There is evidence of Mesolithic settlements at "Mousseau" and "La Haute-Murée".

A Gallo-Roman fortified village recorded as Magdunum was built in the marais adjoining the river, which in 409 was fired by the invading Alans. The marais was drained, according to tradition by Saint Liphard around the year 520. The canalisation formed the watercourses known as the mauves. He went on to build the chapel which was to become the monastery and the abbey. His relics were deposited in the church in 1104, the year after Louis VI had founded as fortress.

During the 12th century the church was rebuilt in the gothic style, and fortified accommodation for the abbot built alongside.
Jeanne d'Arc visited in 1429, and this was the site of the Battle of Meung-sur-Loire. The complex was restored in 1570, again during the 19th century and again in 1985.

The river defined the town. In 1857 no less than 38 mills had the right to use the waters of the rivers to power themselves.

==Fiction==
In fiction, it has been described by Alexandre Dumas in The Three Musketeers as the village where d'Artagnan, en route to join the King's Musketeers in Paris, first encounters the villainous Comte de Rochefort.
Also in fiction, Meung-sur-Loire is the country home of Chief Inspector Jules Maigret, Georges Simenon's classic crime fiction character.

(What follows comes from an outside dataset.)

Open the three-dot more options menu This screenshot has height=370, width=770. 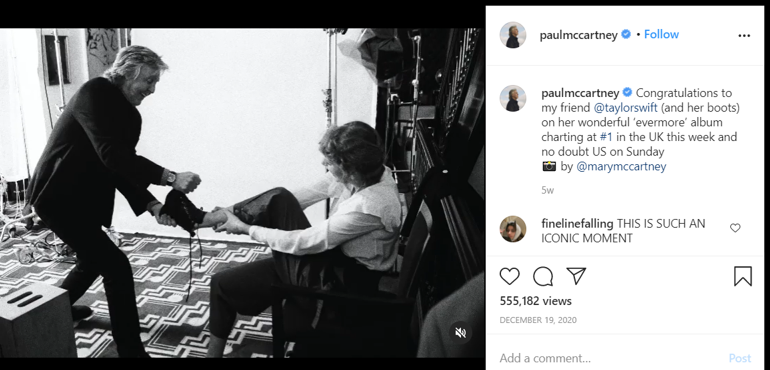[x=744, y=35]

Maigret and his wife Louise eventually retire to their Meung-sur-Loire home, where he spends his time fishing (pike), and she tends, according to her sister, any number of animals.

==Points of interest==
- The town is twinned with Lymm in Cheshire, England
- Arboretum des Prés des Culands
- Château de Meung-sur-Loire

==Notable residents==
- Baldric of Dol (1046-1130), bishop, poet and author, born in Meung
- Jean de Meun (c. 1240 – c. 1305), author of the Roman de la Rose
- Maurice Larrouy (1882–1939), winner of the 1917 Prix Femina, died in Meung
- Gaston Couté (1880–1911), French libertarian poet and songwriter lived here in his childhood and is buried in Meung. A museum in the local of the library is dedicated to his life and works.
- Alain Corneau (1943–2010), film director and writer who was born in Meung-sur-Loire.